In this way, the first thermosetting adhesive layer 7a is heat-cured to form a barrier on the inner surface of the sealing portion. Therefore, when the upper flexible substrate 4 is bonded at the sealing portion, the upper flexible substrate Since the capillary phenomenon does not occur even if 4 is slightly bent, the adhesive does not flow out of the sealing portion. Therefore, the manufacturing method can obtain a membrane switch having a high yield and a beautiful finished appearance.

In addition, although the membrane switch is described in the present embodiment, it is needless to say that the same effect can be obtained for an electronic component having a film liquid crystal or other flexible substrate.

Although the first thermosetting adhesive layer 7 is provided on the inner circumference of the adhesive shown in FIG. 1 (f), it may be provided on the outer side or both sides of the adhesive depending on the structure of the electronic component.

(Effects of the Invention) As described above, according to the present invention, the first thermosetting adhesive layer is first heat-cured and the barrier is formed so as to surround the sealing portion, so that When the second thermosetting adhesive layer is applied, and the upper flexible substrate is adhered to it and then heat cured, a gap phenomenon that causes a capillary phenomenon does not occur even if the upper flexible substrate bends to some extent, Since the adhesive does not flow out of the sealing portion, it is possible to obtain an electronic component with a high yield and a beautiful finished appearance.

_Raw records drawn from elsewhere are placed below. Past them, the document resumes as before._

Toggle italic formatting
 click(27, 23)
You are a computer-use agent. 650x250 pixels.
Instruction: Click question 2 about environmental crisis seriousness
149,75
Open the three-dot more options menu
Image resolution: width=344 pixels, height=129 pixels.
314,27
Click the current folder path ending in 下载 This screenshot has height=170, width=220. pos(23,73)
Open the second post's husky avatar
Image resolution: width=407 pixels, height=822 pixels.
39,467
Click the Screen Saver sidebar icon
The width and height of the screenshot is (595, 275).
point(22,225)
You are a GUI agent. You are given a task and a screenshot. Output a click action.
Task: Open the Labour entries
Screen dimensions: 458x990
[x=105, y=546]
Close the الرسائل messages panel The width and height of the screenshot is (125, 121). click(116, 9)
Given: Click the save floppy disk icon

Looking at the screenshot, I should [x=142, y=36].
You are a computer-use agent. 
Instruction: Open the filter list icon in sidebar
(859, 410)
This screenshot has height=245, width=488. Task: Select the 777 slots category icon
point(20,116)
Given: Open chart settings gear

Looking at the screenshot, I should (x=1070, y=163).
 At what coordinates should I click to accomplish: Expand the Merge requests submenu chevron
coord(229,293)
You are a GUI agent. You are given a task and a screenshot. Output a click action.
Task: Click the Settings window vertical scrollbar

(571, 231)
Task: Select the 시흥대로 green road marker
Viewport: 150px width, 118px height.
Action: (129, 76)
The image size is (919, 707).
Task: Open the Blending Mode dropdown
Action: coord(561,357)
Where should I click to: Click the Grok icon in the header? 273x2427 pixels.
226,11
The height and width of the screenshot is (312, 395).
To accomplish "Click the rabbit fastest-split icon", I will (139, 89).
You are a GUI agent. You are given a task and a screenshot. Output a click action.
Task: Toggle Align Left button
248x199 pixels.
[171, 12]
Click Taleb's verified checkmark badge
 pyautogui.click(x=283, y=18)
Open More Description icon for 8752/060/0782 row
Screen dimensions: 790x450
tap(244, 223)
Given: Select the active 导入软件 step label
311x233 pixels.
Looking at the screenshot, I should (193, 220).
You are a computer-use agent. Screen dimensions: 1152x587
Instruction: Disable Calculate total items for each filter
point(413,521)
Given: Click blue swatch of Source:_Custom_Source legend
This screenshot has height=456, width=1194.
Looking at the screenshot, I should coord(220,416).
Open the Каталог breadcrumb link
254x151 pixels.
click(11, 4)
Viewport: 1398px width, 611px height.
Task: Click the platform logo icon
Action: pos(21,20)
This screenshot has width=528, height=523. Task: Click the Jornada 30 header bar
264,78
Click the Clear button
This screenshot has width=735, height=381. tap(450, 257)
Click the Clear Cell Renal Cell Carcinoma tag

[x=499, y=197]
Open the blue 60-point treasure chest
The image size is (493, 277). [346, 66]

[Brief description of drawings]

1 (a) to (f) are process cross-sectional views showing a method for manufacturing a membrane switch according to the present invention, and FIGS. 2 (a) to (d) are process cross-sectional views showing a conventional method for manufacturing a membrane switch, FIG. 3 is a sectional view of a membrane switch showing an example of an accident that is likely to occur in the conventional manufacturing method. 1,2 ... Electrode pattern, 3 ... Lower insulating substrate, 4 ... Upper flexible substrate, 5 ... Thermosetting adhesive layer, 5a ... Liquid thermosetting adhesive layer, 6 ... Low Molecular weight substance, 7 ... First thermosetting adhesive layer, 7a ... Liquid first thermosetting adhesive, 8 ...
Second thermosetting adhesive layer, 8a Liquid second thermosetting adhesive layer.

Claims (1)

[Claims] 1. A first thermosetting adhesive layer is applied so as to surround a sealing portion of a lower insulating substrate when sealing a lower insulating substrate and an upper flexible substrate each having a predetermined pattern formed thereon. After that, a step of thermosetting, and a second thermosetting adhesive layer is applied to the side surface of the first thermosetting adhesive layer of the sealing portion, and the upper flexible substrate is adhered thereto, and then thermosetting. A method of manufacturing an electronic component, which includes a step.